Red Shoe Diaries is an American anthology erotic drama series that aired on Showtime cable network from 1992 to 1997 and distributed by Playboy Entertainment overseas. It is a spinoff of an earlier film by the same name, also directed by Zalman King. Most episodes were directed by either Zalman King, Rafael Eisenman or both.

The story-lines usually have a thin plot revolving around some intrigue and the sexual awakening of a girl or woman who often also narrates. Sensuous love scenes with nudity as well as sultry, moody music are characteristic for most episodes. There is no story arc or characters connecting the different stories other than Jake Winters introducing each episode.

Synopsis
The tested episodes always open with a quick montage of a newspaper personals section ad under "Red Shoes" seeking women to mail in their personal diaries with stories of love, passion and/or betrayal. The presenter and host Jake Winters (David Duchovny) is then shown walking on desolate train tracks with his dog Stella. He begins reading a letter from his post office box out loud that begins with "Dear Red Shoes..." He first took out the ad after the suicide of his fiancée, and his subsequent confrontation of the man with whom she was having an affair, a construction worker and shoe salesman who sold her a pair of red high heels, inspiring the ad. He placed the ad in the newspaper in an effort to understand why it happened and learn his fiancée's reasons for killing herself through the stories of women in similar situations.

Episodes

Season 1 (1992)

Season 2 (1993)

Season 3 (1994)

Season 4 (1995)

Season 5 (1996)

Release

Syndication
Red Shoe Diaries episodes were running on the Canadian television channel Showcase, early Saturday morning, as of August 2010. From time to time, episodes can also be viewed on Showtime.

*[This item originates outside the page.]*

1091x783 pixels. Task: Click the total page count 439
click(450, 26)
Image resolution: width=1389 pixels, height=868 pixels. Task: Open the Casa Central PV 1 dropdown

A few episodes can be viewed on Amazon Video or hulu.com. This show is also on Tubi, a free streaming service. Originally screened in the UK on Channel 5 back in the 1990's, the channel screened several episodes back-to-back on August 30th, 2021.

Home media
After the 1992 release of the pilot movie, episodes from the series were compiled on VHS, Laserdisc, and DVD as branded Red Shoe Diaries movies. Each compilation features three episodes.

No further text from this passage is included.